Sentir uma grande vontade de chorar, e pude dar uma bela gargalhada irônica, lembrei-me da frase que minha avó, havia dito,” a vida nunca fará sentido meu filho”. Lembrei-me dos momentos de adolescentes, quando pude escrever a seguinte frase, “se um dia estiver que enlouquecer, que seja tentando ser feliz”. Talvez eu estivesse ficado louco de fato.
Já sem saber oque fazer com a situação, comecei a beber e beber cada vez mais.
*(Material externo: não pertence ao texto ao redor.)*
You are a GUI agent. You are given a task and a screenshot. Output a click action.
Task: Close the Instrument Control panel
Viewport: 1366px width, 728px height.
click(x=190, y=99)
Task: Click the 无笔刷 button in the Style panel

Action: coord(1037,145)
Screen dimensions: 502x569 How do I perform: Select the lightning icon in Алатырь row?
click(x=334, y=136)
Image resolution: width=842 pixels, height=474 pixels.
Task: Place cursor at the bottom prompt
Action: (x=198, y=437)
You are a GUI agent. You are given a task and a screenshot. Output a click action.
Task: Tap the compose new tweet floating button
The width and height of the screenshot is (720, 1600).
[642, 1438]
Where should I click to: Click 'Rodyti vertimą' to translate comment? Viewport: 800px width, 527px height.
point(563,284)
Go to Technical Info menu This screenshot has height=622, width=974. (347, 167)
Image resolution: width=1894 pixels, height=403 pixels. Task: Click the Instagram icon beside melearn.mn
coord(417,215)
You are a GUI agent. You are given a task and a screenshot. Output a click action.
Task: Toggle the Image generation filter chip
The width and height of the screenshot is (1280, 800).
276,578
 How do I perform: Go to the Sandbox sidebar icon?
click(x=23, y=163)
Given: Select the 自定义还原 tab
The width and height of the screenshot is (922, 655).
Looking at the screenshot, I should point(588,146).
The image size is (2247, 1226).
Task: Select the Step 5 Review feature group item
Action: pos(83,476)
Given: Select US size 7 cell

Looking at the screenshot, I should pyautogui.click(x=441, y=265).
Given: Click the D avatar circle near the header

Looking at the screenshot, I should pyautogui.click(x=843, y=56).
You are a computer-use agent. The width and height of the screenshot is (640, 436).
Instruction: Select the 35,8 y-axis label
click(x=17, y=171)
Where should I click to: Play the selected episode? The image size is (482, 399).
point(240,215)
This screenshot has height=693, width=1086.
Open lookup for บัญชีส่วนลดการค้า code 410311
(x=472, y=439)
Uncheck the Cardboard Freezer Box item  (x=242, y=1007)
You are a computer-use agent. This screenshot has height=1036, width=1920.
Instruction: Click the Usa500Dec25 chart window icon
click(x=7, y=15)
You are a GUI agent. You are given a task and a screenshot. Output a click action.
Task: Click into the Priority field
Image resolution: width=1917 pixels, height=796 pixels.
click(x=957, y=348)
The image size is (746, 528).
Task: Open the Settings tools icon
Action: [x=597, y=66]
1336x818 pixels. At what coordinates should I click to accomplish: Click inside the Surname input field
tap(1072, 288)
Meu presente já não fazia mais sentido, meu presente era vergonhoso para meu passado, já que eu nunca busquei de verdade a felicidade.
Aquele menino, com sonhos de mudar o mundo, hoje se via como um fracassado, com sonhos não obtidos. Chorei intensamente por 10min, e percebi que a vida não fazia sentido dali em diante. Sempre defendi a ideia de ter vários amigos, e hoje estou sozinho, machucando as pessoas pelas ruas apenas por prazer.
Tinha apenas um caderno manchado de vinho, e uma caneta.  Arranquei-lhe uma folha amassada, tentei escrever sobre o meu fim, sem sucesso e com minha mão sangrado com o corte que havia feito com o copo de vidro, peguei outro cigarro, dei uma deslumbrante tragada, e me joguei do alto do prédio.
Pude deixar as pessoas livre dali em diante, e dei um fim na imensa podridão que habitava em mim.